So to what extent are the mills justified in lobbying for a Buy America clause and how far should it go? On the face of it mill capacity utilization at 36.3% in January 2009 according to CRU; down from 90% in August 2008 must be at or close to the lowest ever. If materials for projects will be paid for by the taxpayer, then the funds should find their way to US companies goes the argument. Most of this stimulus money will be earmarked for projects over the next two years. The current capacity utilization levels are largely to blame for the losses at US mills and have been badly exacerbated by the supply chain de-stocking. The market hasn’t suddenly halved its consumption of steel, but the mills are seeing the cumulative effect of consumers and distributors running stocks down to a minimum. It won’t last forever. As the year goes on, the mills will see a gradual uptick in demand as the supply chain cautiously re-stocks. In the meantime, prices are still around those prevailing for much of 2007 and apart from Nucor, most of the majors are vertically integrated meaning if they were profitable in 2007 using their own iron ore and coal they should be profitable now ” capacity utilization notwithstanding. Over the next six months demand will pick up, it won’t come roaring back to the point where mills ran at their 2006-2008 average of 85% capacity utilization, but bear in mind they enjoyed large export business in 2007/8 which is why they were able to put the squeeze on domestic consumers by doubling prices and earning record profits.

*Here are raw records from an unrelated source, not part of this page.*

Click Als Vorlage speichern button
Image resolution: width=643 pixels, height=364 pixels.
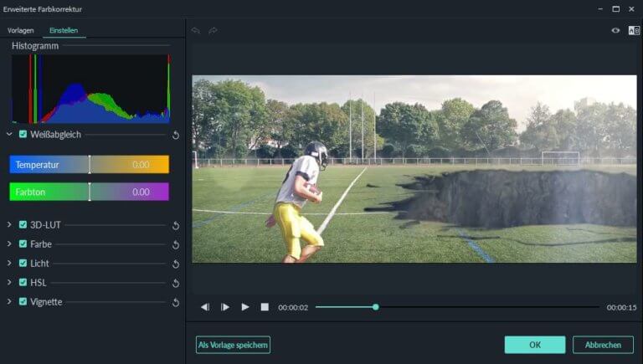pos(233,345)
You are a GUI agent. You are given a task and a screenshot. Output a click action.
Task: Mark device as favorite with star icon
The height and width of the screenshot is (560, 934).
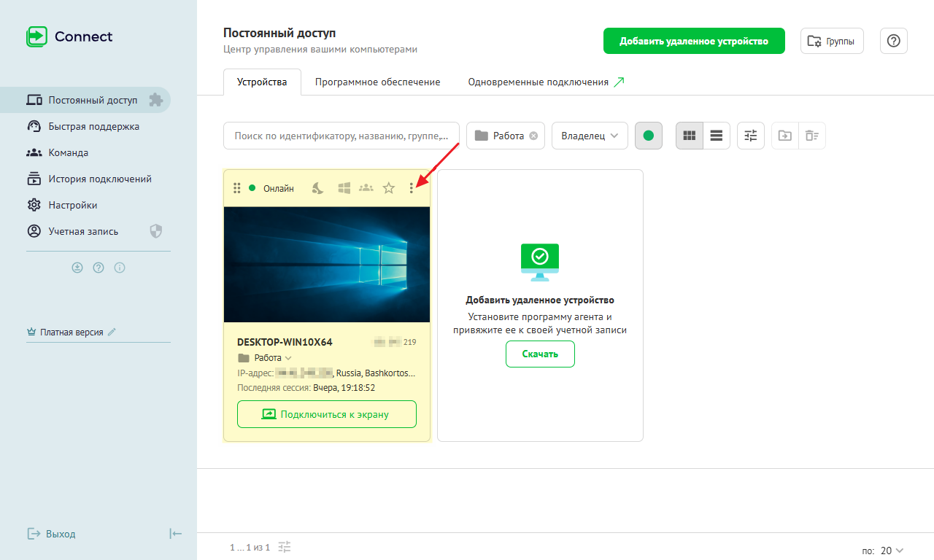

It is not the job of government to protect the profitability of any particular industrial sector but if Buy America they were able to engineer a rapid return to a sufficient level of capacity utilization that all those furloughed workers returned to full employment, then the stimulus funds could be said to achieve the objective of boosting employment and allowing consumers to get the economy moving. But, and here is the big but, where does this leave the steel buyer? Let’s keep in mind that for every steel worker there are many more steel consumers. In research following the debacle of George W Bush’s import tariffs in 2001 it was widely concluded that more jobs were lost among, and more damage was done to, steel consumers than benefits attributed to steel producers. At the time the Consuming Industries Trade Action Coalition reported West Virginia had 9 times more jobs based on consuming steel than those based on producing steel. In Pennsylvania the ratio was 16-1, in Ohio 20-1. States with significant manufacturing but lower steel production were even more badly affected, like Missouri 125-1 and Iowa 127-1.

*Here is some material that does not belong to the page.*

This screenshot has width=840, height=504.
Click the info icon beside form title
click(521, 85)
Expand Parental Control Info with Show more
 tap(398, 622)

Buy America will channel steel purchases to US Big Steel. It will help to raise capacity utilization and hence an earlier return to profitability for the shareholders of US steel companies. Moreover, it will help a few thousand workers return to work sooner than they may otherwise do. It will not spread the benefit of the stimulus package as widely by allowing steel component suppliers the freedom to buy from the best total cost source and as a result it will concentrate the benefit into the hands of a few rather than the many.

It’s funny how this story never made it into the mainstream news debate.